Fire, Teeth, and Corrugations

The dangers of the Gibb are real but specific. During the dry season, the threat is not water but fire. Bushfires can spread faster than they appear, and driving through one is a gamble that rarely pays off. The river pools that dot the route look inviting after a day of dust, but freshwater crocodiles inhabit many of them. They might shy away from an adult, or they might not. Saltwater crocodiles, like the enormous specimen displayed in Wyndham, are less ambiguous about their intentions. When a road train bears down behind you, the protocol is simple: pull aside and let the multi-trailer behemoth pass. Road maintenance crews work only in the dry season, and their presence means delays, sometimes hours of waiting while heavy equipment rearranges the landscape ahead.

Three Days of Red Dust

Most travelers reckon three to four days at a leisurely pace, camping along the route and exploring the gorges and swimming holes that branch off the main track. The road begins at the south edge of Derby, marked by a giant boab tree, and ends near El Questro and Emma Gorge, a 30-minute drive from the eastern terminus. Broome, 220 kilometers west of Derby, is the natural base for the journey, with flights from Perth and Darwin and rental companies familiar with their vehicles tackling the Gibb.

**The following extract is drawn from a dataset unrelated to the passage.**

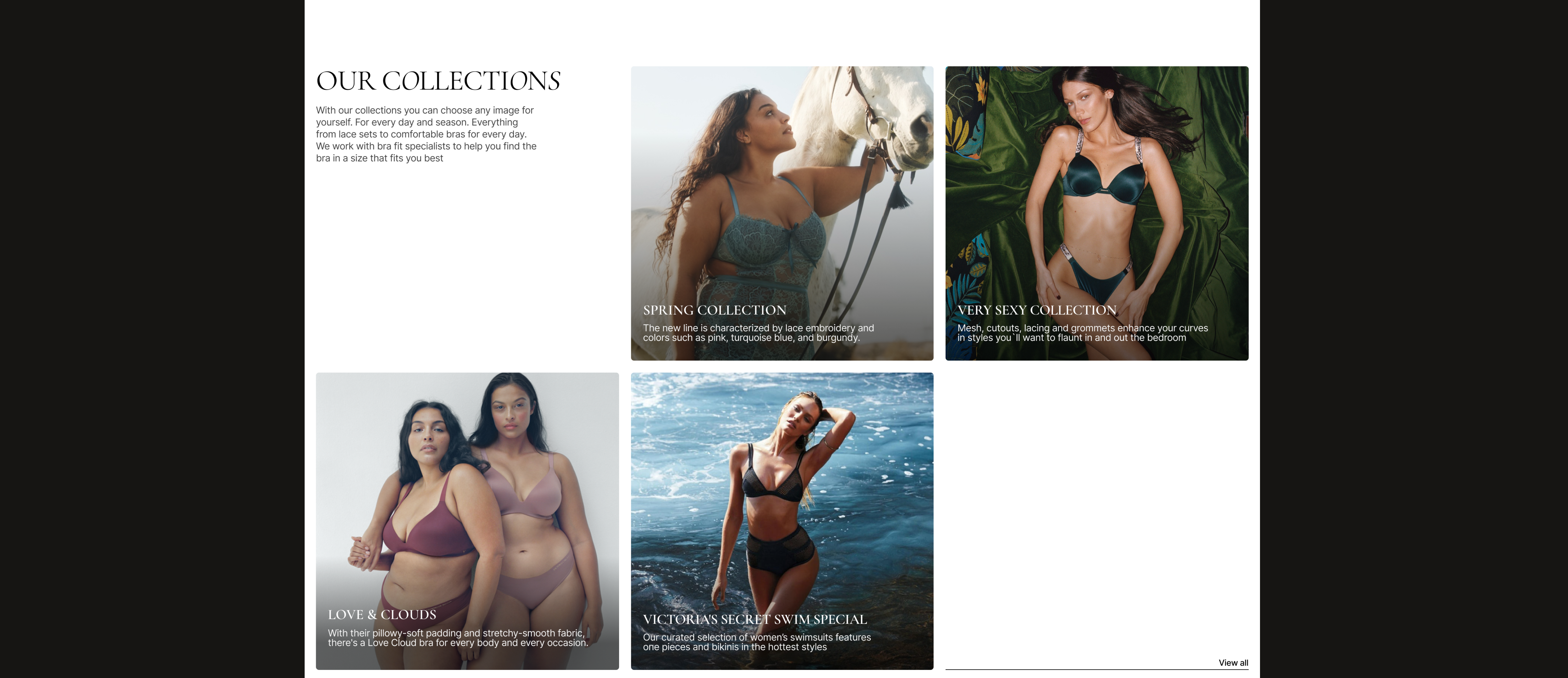The height and width of the screenshot is (678, 1568).
Task: Click the "VERY SEXY COLLECTION" title
Action: point(1037,310)
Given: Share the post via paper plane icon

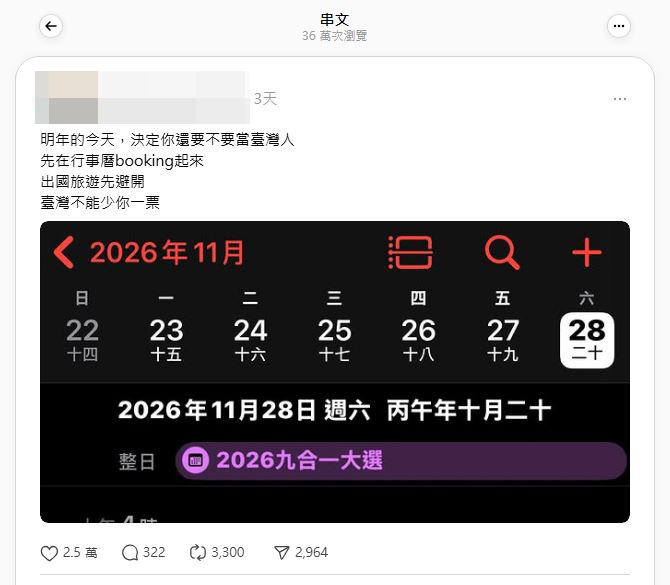Looking at the screenshot, I should [282, 553].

The return can loop south via the Great Northern Highway, making possible a side trip to the Bungle Bungles. Coming back by the sealed road, the corrugations still humming in your hands, you understand why people talk about this drive the way they do. It is not the destination. It is not even the gorges or the swimming holes. It is the sheer, unmediated emptiness that the Kimberley offers and that few places left on Earth can match.

From the Air

The Gibb River Road stretches from approximately 17.3°S, 123.6°E (Derby) to 15.8°S, 128.1°E (near Kununurra), crossing the Kimberley at roughly 16.1°S, 126.5°E. From altitude, the unpaved track is visible as a red-brown line cutting through the green and ochre Kimberley landscape. Nearest airports include Derby (YDBY), Broome International (YBRM), and East Kimberley Regional at Kununurra (YPKU). Fly at 3,000-5,000 feet for best views of the gorges and river crossings along the route.